_Task brief:_
Output every line from the one containing "Open the 开始时间 date dropdown" down to the one containing "the Mostrar sugerencias", both included, reproduced verbatim with the pictures left out.

[Records for pointing at text and elements]
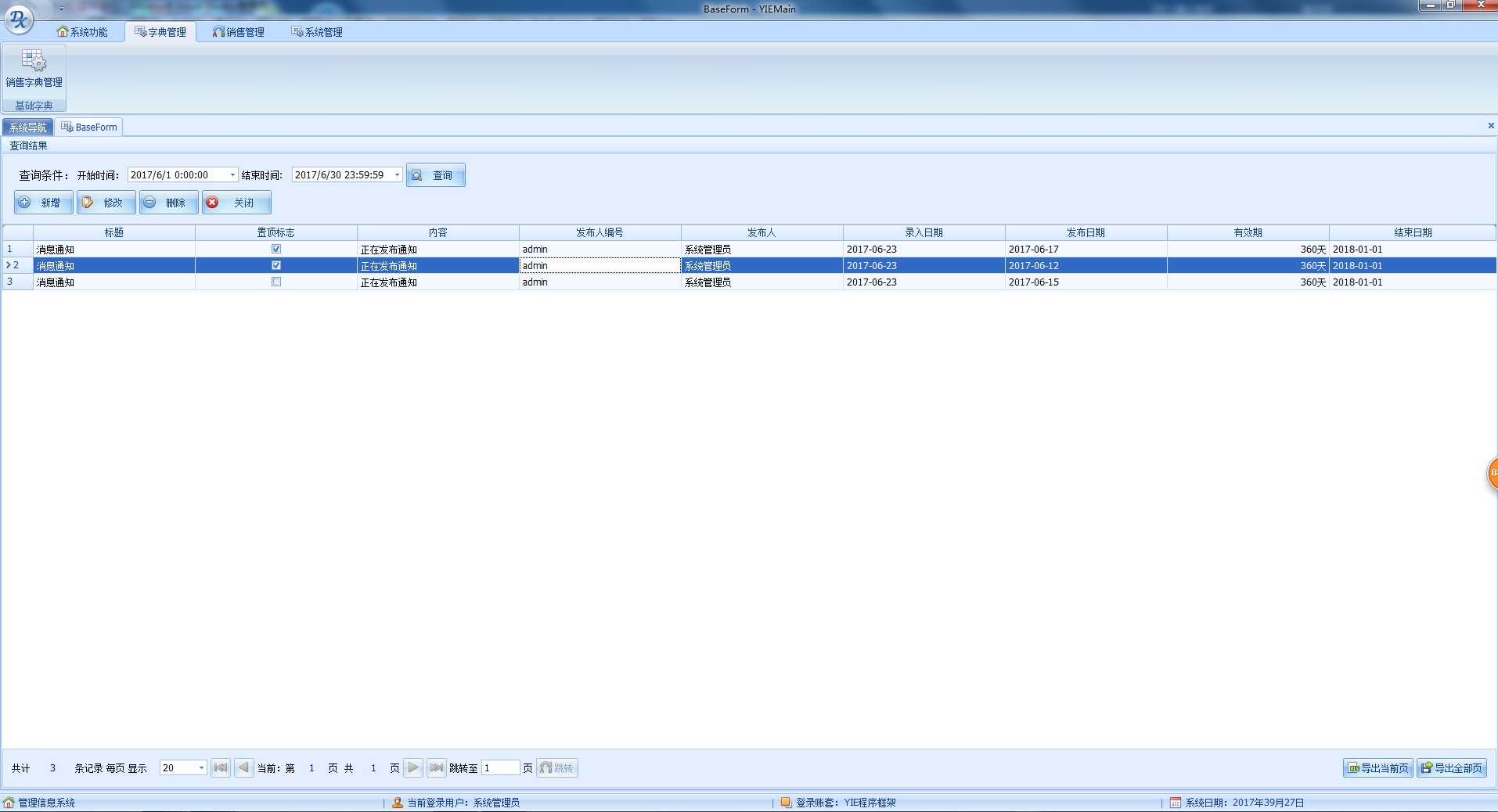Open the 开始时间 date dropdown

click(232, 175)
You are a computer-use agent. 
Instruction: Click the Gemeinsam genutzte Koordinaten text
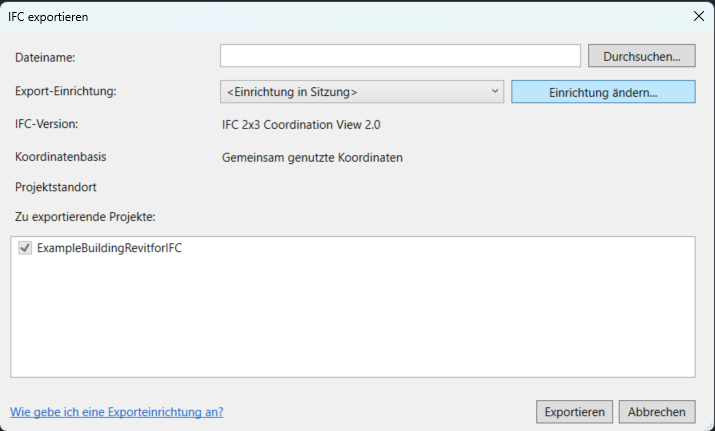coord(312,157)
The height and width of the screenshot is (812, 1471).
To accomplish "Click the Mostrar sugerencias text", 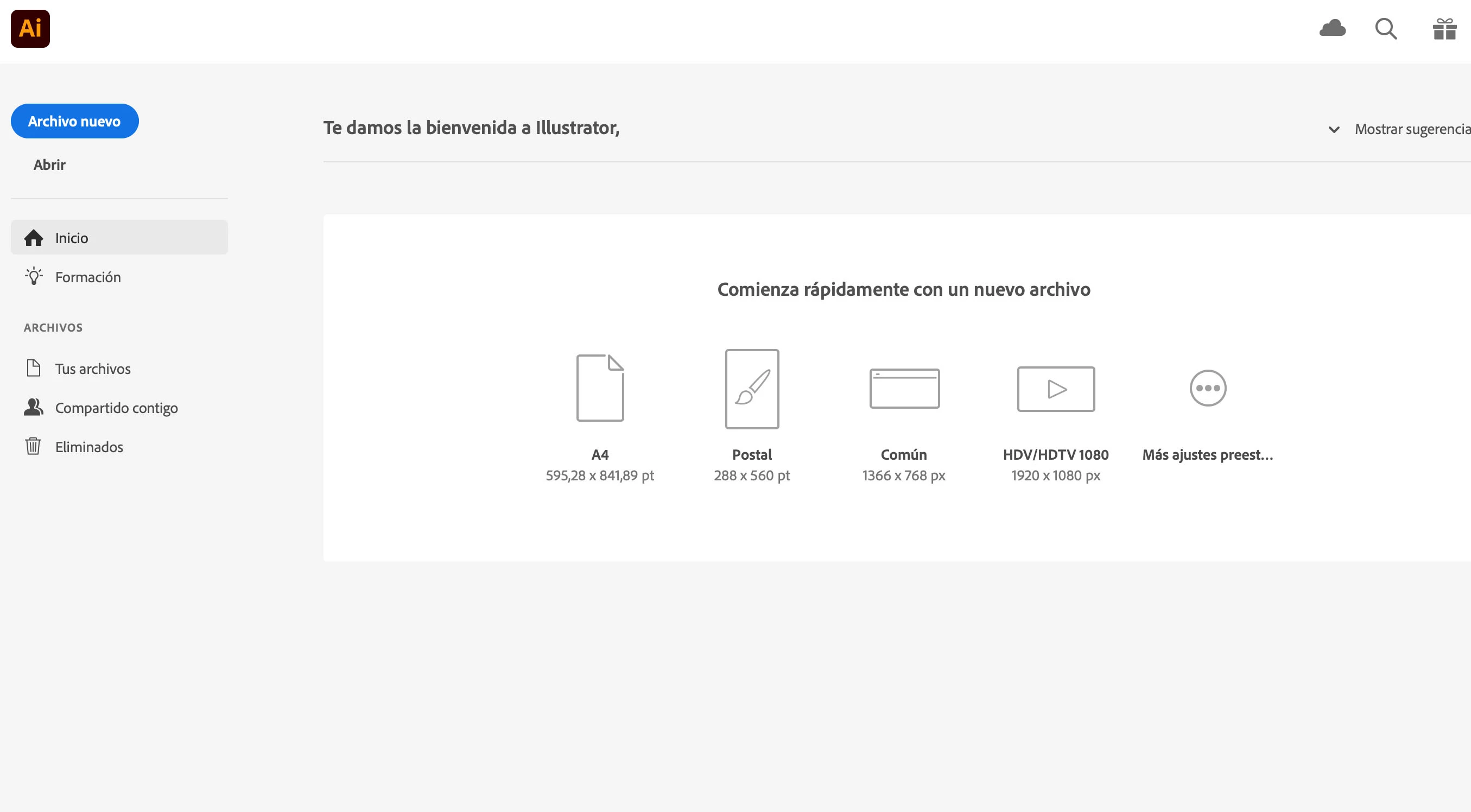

...

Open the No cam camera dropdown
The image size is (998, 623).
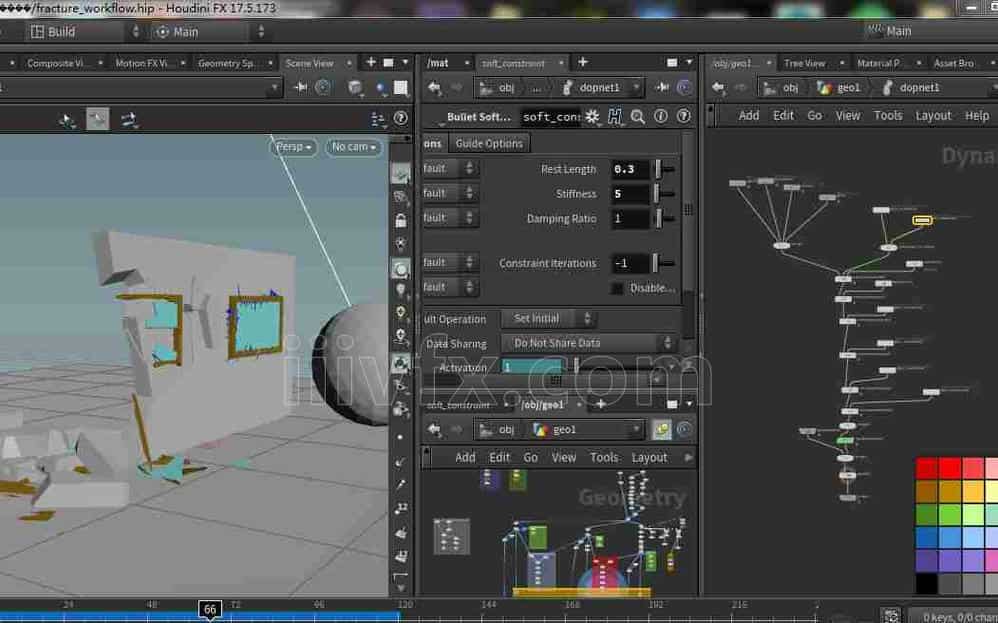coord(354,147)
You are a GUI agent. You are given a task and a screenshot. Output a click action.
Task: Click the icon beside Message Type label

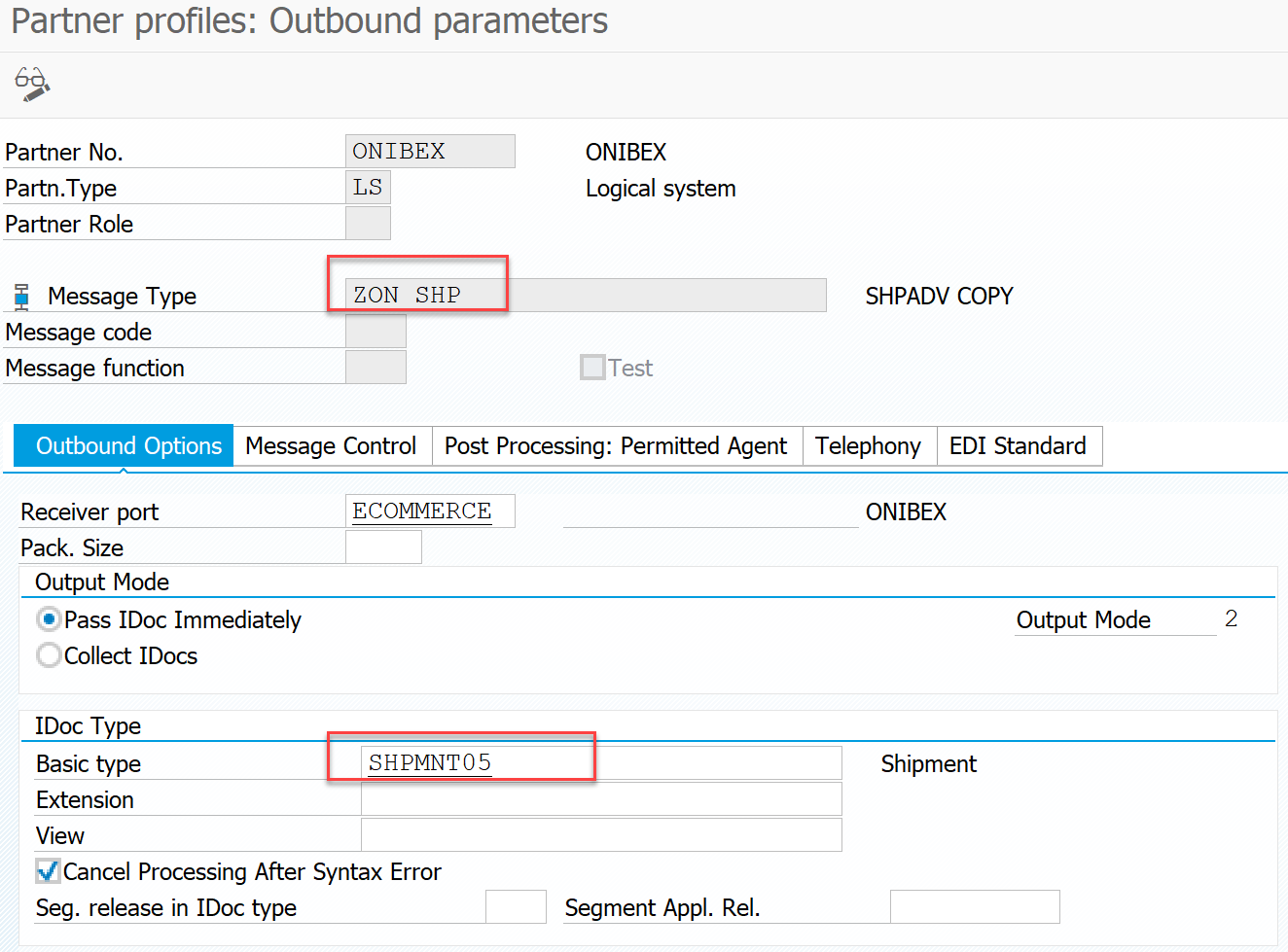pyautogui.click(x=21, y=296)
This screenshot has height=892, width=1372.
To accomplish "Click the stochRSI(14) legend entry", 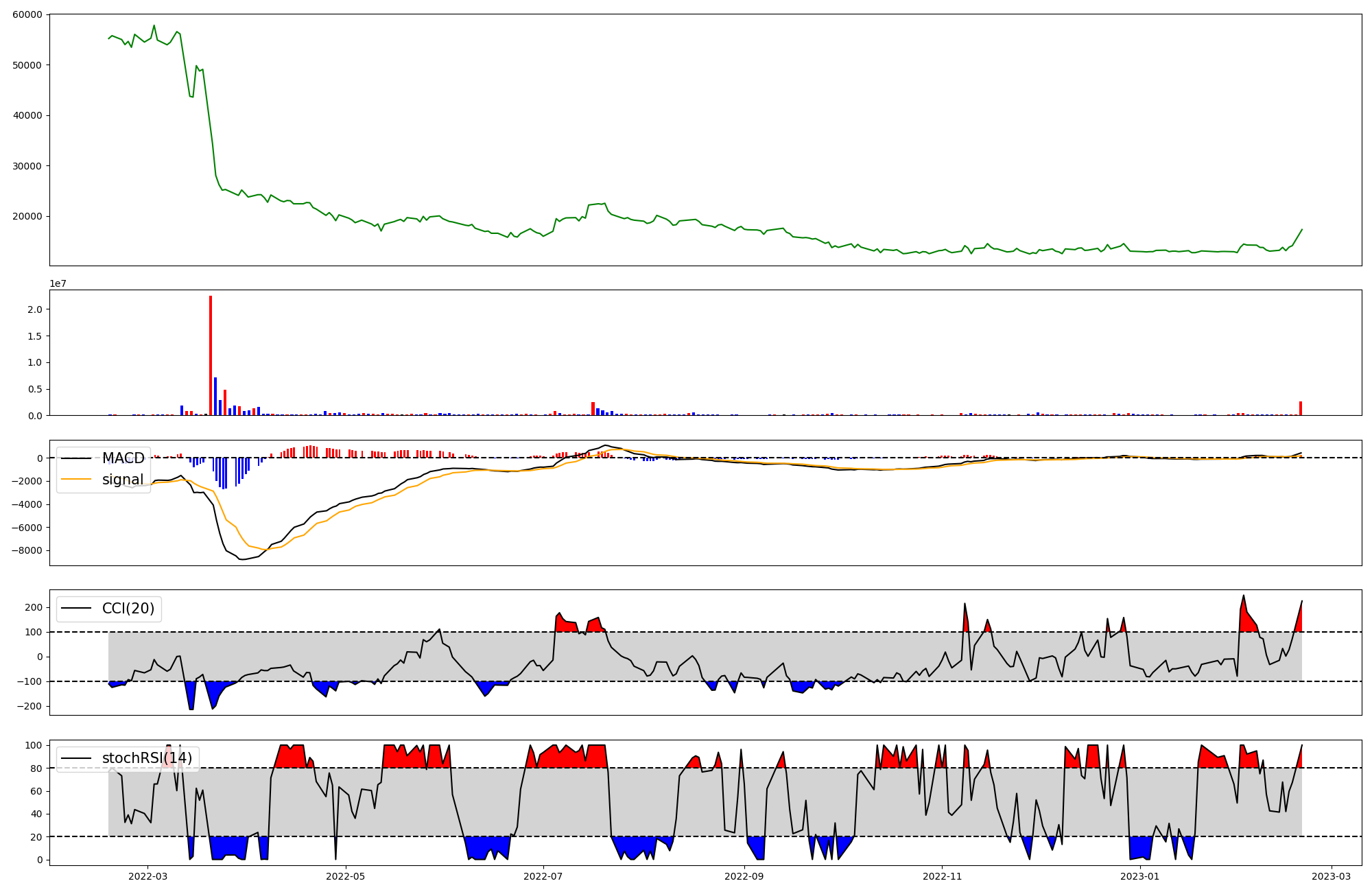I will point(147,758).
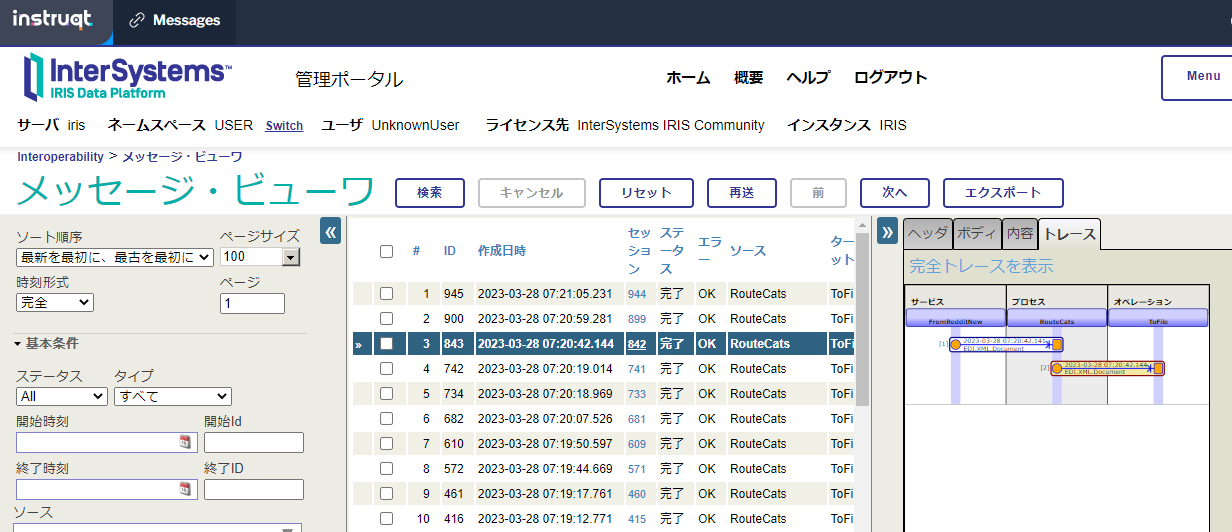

_Answer for the task:_
Open the 开始时间 date dropdown

click(232, 175)
You are a computer-use agent. 
Instruction: Click the Gemeinsam genutzte Koordinaten text
coord(312,157)
The height and width of the screenshot is (812, 1471).
To accomplish "Click the Mostrar sugerencias text", 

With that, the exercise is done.